農家が畑で直売する新鮮な野菜を見たときに、港の市場で新鮮な魚を見つけたときと同じ位に嬉しくなってしまうのは、自分が齢を重ねた所為だろうか。それが葉物や根菜だったりすると、煮るという調理方法が頭に浮かぶが、ここに秘められた知恵が凄い。

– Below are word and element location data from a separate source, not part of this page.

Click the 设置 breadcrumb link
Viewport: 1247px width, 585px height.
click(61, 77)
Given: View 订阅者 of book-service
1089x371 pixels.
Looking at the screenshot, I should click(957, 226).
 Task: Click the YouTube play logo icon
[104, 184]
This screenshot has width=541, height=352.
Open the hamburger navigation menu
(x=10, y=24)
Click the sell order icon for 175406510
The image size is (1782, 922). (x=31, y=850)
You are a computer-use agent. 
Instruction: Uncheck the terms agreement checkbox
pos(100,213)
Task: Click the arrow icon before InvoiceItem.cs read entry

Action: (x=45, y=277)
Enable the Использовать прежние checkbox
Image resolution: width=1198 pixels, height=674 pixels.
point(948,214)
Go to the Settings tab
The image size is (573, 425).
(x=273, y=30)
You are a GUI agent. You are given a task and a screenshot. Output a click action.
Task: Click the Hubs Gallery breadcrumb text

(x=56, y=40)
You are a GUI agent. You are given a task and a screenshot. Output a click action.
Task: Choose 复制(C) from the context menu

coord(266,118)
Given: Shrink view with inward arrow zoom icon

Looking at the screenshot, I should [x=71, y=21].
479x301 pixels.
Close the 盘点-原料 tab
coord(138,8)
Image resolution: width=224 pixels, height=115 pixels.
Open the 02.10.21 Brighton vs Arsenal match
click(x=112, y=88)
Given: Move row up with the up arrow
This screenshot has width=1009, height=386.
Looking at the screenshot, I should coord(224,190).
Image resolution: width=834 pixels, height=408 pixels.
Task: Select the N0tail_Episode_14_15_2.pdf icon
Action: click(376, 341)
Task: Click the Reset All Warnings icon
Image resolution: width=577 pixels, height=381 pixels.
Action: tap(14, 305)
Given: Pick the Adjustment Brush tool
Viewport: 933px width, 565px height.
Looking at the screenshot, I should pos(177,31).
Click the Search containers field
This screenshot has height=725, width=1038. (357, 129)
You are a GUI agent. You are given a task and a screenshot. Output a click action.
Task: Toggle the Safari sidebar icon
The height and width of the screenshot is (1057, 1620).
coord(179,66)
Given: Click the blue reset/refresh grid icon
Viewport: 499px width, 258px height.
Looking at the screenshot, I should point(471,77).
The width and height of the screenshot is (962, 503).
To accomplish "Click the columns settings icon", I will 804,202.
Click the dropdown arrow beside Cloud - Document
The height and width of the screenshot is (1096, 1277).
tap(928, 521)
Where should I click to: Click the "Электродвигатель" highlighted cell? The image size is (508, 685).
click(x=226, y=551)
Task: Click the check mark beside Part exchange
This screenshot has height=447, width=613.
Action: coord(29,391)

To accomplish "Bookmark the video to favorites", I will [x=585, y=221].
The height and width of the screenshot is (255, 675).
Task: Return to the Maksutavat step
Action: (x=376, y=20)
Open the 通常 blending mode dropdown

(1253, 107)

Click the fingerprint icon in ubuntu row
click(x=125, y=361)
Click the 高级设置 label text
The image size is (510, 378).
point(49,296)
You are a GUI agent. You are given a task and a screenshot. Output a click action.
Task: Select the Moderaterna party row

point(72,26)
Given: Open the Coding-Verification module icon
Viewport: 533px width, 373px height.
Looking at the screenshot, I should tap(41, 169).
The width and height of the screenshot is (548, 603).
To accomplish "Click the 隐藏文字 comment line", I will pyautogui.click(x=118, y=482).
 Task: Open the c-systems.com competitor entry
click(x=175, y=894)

30年以上も昔の話になってしまうが、留学先のドイツから何度かイタリアに旅したことがあった。そのときに、とある片田舎の村のレストランで口にした野菜スープの味が忘れられず、日本に帰ってからも、そのこくのある味に何度も挑戦したことがあった。
留学先ではどうしても分からなかったが、日本に帰ってきて、懐かしい “お袋の味” の数々を口にしていたときに、その謎が解けた。糠味噌漬けのお新香もかなりのヒントを与えてくれたが、極めつけはそれまで殆ど気にも留めていなかった菜っ葉の煮浸しだった。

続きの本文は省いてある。